## Exercise prompt
Write out every entry exactly; the pictures do not belong in the copy.

Collected data entries
- Opening Delimiter -

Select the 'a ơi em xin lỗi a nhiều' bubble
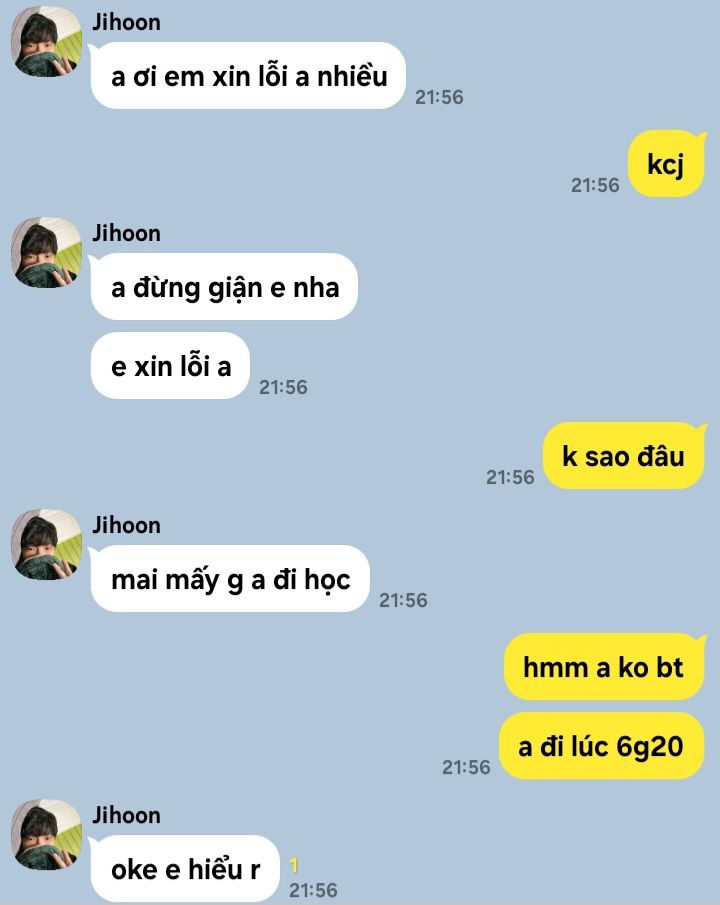click(x=248, y=76)
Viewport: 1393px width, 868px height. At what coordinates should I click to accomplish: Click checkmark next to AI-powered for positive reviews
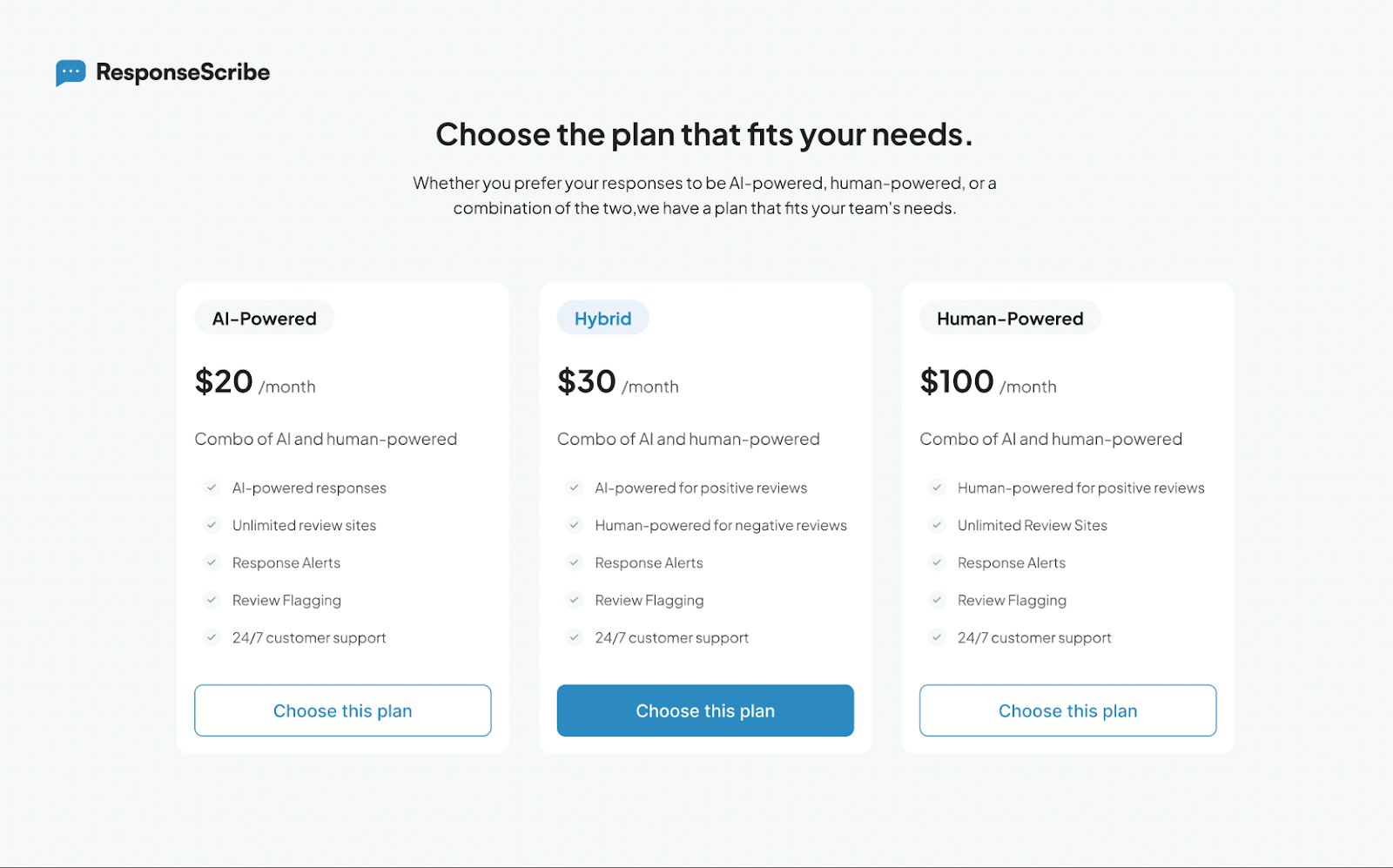point(574,488)
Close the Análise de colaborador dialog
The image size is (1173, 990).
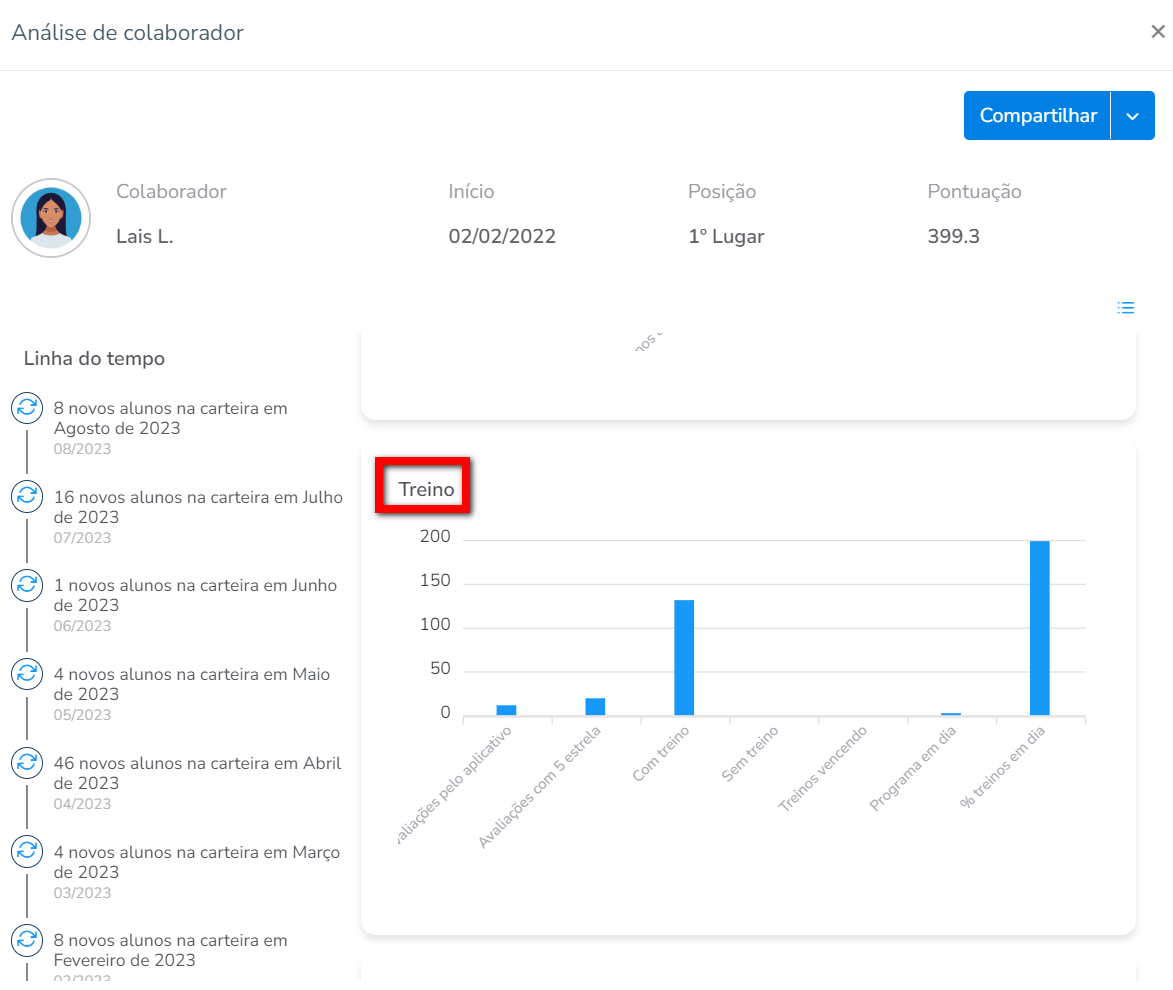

- Closing Delimiter -

## Reply
Select the 'a ơi em xin lỗi a nhiều' bubble
click(x=248, y=76)
Viewport: 1393px width, 868px height. At what coordinates should I click to accomplish: Click checkmark next to AI-powered for positive reviews
point(574,488)
Close the Análise de colaborador dialog
The image size is (1173, 990).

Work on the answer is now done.